To do | Write out, word for word, the first line of the data below and every line after it through the one containing "Open Firefox hamburger menu".
** Opening Data to process block **
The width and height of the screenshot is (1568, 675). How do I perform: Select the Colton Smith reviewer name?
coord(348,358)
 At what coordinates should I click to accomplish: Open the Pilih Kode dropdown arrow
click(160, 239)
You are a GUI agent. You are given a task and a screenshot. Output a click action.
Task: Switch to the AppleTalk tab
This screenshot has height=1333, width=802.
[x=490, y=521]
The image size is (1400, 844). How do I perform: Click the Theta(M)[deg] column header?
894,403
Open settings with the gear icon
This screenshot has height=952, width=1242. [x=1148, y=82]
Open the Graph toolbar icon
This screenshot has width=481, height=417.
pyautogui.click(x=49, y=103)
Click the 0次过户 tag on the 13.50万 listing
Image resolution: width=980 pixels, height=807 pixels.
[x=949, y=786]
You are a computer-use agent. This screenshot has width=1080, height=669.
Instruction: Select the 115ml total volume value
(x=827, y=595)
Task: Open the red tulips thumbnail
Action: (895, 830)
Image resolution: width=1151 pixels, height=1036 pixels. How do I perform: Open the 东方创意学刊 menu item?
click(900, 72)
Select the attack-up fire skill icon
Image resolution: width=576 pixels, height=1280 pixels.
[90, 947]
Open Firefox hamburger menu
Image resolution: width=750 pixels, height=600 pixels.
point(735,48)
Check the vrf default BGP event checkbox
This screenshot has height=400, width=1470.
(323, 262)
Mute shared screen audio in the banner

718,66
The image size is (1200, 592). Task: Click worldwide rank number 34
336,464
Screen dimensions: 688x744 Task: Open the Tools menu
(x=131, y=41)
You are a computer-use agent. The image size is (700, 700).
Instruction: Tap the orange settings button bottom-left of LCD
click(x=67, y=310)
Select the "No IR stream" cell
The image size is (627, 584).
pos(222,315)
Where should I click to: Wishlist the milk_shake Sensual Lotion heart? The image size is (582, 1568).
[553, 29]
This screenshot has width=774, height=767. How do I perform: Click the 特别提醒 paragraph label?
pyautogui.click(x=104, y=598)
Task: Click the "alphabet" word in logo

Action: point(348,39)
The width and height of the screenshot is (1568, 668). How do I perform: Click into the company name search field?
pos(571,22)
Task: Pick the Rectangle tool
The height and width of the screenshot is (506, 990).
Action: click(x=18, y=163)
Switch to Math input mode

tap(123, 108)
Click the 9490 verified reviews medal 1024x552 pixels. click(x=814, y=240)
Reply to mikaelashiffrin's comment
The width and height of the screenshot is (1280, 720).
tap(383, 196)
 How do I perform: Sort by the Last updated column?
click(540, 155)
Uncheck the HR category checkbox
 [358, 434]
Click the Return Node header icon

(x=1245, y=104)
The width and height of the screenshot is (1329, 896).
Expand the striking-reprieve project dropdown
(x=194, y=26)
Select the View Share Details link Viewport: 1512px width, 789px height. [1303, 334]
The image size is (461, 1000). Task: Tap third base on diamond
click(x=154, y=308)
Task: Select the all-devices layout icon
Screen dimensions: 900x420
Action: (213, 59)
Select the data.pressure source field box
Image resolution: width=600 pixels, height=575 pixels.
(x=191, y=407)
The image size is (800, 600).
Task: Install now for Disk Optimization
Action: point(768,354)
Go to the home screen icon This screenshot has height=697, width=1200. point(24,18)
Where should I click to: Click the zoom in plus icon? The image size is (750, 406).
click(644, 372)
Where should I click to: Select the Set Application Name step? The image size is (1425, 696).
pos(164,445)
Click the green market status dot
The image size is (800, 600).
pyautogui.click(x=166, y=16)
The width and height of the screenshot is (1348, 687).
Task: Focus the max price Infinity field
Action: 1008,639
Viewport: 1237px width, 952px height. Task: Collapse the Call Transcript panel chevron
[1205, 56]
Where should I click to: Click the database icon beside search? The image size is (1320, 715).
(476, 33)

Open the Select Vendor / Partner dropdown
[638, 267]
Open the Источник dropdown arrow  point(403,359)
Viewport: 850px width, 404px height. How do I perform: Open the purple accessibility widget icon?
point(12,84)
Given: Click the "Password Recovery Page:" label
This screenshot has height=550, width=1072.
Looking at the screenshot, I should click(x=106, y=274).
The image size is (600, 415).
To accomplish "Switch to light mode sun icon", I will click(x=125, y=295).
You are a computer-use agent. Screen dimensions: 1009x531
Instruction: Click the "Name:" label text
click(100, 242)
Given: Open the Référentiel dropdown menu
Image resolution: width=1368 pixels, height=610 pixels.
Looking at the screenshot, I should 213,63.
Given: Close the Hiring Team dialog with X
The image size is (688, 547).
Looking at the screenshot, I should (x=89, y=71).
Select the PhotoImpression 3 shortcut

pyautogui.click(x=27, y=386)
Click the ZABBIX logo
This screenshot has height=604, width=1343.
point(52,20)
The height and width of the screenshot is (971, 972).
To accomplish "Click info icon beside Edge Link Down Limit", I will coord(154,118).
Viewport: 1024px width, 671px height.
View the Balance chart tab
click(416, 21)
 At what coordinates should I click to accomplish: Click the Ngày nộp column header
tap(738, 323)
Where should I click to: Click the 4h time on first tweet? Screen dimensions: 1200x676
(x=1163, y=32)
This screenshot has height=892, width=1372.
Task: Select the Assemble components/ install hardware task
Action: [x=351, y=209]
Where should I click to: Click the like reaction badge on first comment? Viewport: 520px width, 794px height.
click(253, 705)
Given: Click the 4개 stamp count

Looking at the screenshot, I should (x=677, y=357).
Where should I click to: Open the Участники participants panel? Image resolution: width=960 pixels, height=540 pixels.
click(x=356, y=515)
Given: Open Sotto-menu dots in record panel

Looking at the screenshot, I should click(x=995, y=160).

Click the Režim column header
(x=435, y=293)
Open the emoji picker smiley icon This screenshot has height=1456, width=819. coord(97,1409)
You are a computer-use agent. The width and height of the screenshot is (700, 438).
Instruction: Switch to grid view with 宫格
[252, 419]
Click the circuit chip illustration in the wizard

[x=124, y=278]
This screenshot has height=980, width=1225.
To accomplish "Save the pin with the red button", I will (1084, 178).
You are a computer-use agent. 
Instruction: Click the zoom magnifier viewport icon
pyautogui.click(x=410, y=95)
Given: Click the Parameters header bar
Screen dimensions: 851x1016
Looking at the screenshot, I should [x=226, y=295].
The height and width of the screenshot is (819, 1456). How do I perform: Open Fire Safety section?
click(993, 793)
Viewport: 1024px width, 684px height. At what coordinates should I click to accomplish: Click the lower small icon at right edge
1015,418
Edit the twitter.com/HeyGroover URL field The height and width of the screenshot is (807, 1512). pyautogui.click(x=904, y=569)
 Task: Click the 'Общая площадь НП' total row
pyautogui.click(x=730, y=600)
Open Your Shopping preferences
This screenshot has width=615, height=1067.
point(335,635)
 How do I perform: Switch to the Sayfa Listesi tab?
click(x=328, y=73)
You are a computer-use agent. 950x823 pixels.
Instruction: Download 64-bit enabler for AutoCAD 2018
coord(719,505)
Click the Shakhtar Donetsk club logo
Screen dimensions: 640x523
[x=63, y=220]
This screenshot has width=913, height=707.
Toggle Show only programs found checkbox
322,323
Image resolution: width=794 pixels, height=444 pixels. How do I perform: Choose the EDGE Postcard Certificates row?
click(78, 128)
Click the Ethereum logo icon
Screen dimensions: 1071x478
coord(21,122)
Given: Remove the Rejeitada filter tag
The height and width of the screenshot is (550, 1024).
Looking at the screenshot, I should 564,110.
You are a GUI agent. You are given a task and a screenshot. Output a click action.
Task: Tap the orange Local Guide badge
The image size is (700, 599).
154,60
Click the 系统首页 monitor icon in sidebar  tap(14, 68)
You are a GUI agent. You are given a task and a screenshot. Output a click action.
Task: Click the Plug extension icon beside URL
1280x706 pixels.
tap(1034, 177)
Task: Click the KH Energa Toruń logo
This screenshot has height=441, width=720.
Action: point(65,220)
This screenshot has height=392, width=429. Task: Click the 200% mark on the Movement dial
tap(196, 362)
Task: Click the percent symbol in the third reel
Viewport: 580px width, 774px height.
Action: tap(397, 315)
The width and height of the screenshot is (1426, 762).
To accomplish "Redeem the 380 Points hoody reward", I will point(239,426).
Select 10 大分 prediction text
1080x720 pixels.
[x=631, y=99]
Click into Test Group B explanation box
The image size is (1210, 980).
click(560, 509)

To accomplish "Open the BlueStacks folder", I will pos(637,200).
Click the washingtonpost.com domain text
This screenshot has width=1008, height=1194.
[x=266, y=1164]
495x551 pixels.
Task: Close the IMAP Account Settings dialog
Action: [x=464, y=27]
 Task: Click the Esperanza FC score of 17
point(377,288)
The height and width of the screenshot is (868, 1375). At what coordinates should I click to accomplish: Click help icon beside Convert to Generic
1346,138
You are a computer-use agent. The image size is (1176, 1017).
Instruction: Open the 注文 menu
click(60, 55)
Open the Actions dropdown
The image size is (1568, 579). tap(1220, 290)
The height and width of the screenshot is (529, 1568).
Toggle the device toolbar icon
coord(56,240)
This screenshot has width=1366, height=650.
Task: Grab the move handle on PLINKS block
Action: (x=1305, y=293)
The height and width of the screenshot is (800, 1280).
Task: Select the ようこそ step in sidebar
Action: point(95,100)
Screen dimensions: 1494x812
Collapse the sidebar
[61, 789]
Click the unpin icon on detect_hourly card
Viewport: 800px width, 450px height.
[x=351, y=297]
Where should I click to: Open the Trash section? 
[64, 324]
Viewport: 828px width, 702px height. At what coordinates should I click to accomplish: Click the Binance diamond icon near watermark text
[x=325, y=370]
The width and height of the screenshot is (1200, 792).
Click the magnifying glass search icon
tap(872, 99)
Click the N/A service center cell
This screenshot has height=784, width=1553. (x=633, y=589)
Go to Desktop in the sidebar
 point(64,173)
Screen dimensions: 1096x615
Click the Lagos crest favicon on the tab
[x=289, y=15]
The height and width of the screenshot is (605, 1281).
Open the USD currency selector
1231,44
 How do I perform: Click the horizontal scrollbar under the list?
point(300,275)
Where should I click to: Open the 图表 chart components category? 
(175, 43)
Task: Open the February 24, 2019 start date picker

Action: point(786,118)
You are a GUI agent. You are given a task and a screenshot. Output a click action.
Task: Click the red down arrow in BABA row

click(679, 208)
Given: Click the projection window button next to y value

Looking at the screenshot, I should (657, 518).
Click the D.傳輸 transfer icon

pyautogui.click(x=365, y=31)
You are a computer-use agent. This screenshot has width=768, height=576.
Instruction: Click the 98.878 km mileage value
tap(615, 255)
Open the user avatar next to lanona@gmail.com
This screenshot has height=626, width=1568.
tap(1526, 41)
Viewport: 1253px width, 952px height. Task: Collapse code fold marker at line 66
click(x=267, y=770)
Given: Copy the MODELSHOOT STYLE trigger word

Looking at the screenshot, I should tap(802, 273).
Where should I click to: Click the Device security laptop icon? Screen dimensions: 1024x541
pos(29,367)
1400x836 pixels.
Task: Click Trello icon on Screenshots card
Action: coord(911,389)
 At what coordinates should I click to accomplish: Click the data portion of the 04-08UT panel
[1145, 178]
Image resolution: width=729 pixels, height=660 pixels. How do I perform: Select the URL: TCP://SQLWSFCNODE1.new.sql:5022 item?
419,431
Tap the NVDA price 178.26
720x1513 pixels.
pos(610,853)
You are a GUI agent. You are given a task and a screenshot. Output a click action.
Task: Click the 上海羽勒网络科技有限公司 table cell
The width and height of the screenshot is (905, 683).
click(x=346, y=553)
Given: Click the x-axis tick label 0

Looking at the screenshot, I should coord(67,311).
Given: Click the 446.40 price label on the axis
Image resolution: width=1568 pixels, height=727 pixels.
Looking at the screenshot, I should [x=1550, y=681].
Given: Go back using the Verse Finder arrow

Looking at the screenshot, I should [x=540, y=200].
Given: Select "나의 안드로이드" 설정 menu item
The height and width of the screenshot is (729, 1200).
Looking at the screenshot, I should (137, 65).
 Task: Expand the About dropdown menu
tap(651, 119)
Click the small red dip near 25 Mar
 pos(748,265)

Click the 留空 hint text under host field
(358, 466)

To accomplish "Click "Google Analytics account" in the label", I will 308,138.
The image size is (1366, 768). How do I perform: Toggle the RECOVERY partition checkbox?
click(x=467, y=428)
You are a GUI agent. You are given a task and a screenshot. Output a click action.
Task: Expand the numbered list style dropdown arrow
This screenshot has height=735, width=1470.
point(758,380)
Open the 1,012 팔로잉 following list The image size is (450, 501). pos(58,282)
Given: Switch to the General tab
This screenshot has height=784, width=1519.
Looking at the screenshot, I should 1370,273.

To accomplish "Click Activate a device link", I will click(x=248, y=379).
** Closing Data to process block **
Worked solution |
The width and height of the screenshot is (1568, 675). How do I perform: Select the Colton Smith reviewer name?
coord(348,358)
 At what coordinates should I click to accomplish: Open the Pilih Kode dropdown arrow
click(160, 239)
You are a GUI agent. You are given a task and a screenshot. Output a click action.
Task: Switch to the AppleTalk tab
This screenshot has height=1333, width=802.
[x=490, y=521]
The image size is (1400, 844). How do I perform: Click the Theta(M)[deg] column header?
894,403
Open settings with the gear icon
This screenshot has height=952, width=1242. [x=1148, y=82]
Open the Graph toolbar icon
This screenshot has width=481, height=417.
pyautogui.click(x=49, y=103)
Click the 0次过户 tag on the 13.50万 listing
Image resolution: width=980 pixels, height=807 pixels.
[x=949, y=786]
You are a computer-use agent. This screenshot has width=1080, height=669.
Instruction: Select the 115ml total volume value
(x=827, y=595)
Task: Open the red tulips thumbnail
Action: (895, 830)
Image resolution: width=1151 pixels, height=1036 pixels. How do I perform: Open the 东方创意学刊 menu item?
click(900, 72)
Select the attack-up fire skill icon
Image resolution: width=576 pixels, height=1280 pixels.
[90, 947]
Open Firefox hamburger menu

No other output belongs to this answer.